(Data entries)
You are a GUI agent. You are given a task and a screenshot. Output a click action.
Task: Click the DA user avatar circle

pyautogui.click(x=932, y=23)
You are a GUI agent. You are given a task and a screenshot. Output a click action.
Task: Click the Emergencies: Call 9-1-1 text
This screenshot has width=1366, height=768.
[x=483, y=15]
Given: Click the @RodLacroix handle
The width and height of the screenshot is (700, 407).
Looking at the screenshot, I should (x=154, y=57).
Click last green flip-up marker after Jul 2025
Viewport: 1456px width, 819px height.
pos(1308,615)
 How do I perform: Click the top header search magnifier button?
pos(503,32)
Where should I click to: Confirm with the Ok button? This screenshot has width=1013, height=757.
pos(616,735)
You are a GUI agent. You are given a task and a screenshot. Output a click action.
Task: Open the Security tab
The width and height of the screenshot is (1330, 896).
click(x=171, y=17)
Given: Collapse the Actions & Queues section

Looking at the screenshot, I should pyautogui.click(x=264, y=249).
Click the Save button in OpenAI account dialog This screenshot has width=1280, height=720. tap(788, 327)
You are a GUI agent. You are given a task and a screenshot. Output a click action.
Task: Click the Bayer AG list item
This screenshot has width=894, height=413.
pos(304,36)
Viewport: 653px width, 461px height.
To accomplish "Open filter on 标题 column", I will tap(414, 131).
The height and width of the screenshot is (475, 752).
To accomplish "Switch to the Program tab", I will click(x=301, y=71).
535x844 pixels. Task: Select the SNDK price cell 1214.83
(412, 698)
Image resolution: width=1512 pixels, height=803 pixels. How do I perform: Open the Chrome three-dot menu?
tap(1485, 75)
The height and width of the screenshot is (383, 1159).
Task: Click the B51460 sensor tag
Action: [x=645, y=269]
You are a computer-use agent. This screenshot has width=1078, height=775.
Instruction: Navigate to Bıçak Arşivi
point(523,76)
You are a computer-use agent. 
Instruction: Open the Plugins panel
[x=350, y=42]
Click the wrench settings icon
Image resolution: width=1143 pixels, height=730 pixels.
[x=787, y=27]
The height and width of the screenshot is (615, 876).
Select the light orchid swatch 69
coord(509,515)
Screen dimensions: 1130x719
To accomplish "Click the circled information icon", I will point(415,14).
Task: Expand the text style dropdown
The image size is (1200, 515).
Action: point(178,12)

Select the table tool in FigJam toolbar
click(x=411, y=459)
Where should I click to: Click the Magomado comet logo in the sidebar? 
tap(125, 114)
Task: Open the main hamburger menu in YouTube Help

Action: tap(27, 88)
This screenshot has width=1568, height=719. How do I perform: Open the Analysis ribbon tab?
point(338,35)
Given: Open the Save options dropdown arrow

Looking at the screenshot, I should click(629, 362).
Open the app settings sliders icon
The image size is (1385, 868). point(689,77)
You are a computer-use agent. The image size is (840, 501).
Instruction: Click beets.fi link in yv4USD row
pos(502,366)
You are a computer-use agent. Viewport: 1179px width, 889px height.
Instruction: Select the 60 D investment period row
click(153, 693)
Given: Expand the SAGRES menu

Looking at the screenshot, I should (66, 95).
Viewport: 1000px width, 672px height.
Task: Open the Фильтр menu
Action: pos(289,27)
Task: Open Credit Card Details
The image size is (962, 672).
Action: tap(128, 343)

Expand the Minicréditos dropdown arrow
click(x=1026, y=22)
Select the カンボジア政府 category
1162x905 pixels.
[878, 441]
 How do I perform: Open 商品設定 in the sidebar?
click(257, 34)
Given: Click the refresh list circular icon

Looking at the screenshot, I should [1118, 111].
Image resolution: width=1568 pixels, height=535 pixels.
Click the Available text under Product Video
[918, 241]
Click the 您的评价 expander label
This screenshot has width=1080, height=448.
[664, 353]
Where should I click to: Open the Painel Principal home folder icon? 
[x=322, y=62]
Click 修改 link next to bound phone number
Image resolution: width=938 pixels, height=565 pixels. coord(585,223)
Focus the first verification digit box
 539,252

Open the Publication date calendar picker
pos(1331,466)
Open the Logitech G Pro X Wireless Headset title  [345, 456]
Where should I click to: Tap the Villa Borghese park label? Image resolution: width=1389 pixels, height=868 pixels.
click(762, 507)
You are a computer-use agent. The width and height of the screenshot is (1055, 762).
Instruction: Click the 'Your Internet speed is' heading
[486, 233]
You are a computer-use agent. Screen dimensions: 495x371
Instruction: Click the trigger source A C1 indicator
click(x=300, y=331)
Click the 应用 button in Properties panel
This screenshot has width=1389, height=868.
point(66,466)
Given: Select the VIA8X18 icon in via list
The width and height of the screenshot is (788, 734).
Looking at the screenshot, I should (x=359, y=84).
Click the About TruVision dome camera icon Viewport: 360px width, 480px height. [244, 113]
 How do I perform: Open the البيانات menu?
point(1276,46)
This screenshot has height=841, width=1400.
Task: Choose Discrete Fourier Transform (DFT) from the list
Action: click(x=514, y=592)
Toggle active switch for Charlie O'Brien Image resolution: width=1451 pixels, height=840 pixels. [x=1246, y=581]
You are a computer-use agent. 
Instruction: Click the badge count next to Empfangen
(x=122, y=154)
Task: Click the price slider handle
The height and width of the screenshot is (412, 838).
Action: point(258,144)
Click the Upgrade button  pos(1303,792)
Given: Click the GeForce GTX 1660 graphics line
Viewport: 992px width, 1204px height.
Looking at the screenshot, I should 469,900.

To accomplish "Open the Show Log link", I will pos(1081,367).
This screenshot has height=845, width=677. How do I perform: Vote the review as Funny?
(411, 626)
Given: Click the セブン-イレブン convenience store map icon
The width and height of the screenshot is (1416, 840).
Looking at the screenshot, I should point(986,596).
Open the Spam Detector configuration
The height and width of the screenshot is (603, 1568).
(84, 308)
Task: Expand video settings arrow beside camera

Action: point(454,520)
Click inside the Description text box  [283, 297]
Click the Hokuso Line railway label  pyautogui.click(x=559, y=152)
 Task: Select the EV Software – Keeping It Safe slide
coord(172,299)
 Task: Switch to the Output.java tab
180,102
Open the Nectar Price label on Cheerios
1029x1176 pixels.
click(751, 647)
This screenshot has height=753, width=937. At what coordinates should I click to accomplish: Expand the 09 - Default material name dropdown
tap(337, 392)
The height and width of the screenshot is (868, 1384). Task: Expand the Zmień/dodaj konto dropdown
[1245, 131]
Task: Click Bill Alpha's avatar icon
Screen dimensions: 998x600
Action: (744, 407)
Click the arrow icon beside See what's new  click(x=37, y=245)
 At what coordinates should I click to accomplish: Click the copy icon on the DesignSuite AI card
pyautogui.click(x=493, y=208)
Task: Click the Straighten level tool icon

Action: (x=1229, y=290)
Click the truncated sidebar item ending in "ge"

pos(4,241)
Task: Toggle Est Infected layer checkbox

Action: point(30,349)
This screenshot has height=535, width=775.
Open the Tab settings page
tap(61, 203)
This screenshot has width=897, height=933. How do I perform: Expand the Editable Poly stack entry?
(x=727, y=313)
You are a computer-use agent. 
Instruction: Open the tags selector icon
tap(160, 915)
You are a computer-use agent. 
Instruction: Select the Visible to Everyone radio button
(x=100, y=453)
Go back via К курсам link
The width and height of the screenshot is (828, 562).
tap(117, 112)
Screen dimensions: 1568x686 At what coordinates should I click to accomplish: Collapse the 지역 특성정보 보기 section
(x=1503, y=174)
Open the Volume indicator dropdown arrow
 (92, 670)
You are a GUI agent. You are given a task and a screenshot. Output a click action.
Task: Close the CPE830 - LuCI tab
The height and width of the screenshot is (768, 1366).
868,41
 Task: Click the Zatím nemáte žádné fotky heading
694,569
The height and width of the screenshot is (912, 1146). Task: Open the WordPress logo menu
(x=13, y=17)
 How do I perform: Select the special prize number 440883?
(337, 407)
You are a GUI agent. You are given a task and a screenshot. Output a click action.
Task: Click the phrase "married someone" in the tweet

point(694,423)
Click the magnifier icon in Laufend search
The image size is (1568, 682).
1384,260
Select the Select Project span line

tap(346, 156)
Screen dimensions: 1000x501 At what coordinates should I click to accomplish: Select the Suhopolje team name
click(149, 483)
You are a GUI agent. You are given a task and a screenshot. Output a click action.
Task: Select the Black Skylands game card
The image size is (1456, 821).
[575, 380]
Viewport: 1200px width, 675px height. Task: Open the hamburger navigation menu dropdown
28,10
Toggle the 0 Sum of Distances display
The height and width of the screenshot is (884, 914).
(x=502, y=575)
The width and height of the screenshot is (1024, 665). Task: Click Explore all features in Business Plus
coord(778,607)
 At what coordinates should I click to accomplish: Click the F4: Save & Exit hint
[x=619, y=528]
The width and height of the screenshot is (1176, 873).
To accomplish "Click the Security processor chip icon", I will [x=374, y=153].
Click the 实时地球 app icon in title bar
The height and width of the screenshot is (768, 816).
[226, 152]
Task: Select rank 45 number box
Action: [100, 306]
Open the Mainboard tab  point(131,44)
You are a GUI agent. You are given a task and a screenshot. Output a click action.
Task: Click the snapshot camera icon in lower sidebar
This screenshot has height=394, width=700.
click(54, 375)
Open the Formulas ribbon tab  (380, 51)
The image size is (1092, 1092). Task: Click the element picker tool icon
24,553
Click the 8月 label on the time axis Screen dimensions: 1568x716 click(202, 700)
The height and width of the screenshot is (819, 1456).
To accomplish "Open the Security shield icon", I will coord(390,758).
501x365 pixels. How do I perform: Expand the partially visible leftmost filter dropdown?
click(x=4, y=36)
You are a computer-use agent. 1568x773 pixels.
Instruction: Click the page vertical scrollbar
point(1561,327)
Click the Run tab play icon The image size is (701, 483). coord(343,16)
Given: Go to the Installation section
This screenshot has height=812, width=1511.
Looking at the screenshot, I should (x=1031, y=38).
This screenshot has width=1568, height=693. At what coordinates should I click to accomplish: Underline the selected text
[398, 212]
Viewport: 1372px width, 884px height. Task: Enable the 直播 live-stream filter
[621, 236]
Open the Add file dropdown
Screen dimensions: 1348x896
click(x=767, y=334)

*Task to complete*.
Return the lines of the material exactly as they appear, from the start of the material through the line that contains "pos(503,32)".

*The answer*.
You are a GUI agent. You are given a task and a screenshot. Output a click action.
Task: Click the DA user avatar circle

pyautogui.click(x=932, y=23)
You are a GUI agent. You are given a task and a screenshot. Output a click action.
Task: Click the Emergencies: Call 9-1-1 text
This screenshot has width=1366, height=768.
[x=483, y=15]
Given: Click the @RodLacroix handle
The width and height of the screenshot is (700, 407).
Looking at the screenshot, I should (x=154, y=57).
Click last green flip-up marker after Jul 2025
Viewport: 1456px width, 819px height.
pos(1308,615)
 How do I perform: Click the top header search magnifier button?
pos(503,32)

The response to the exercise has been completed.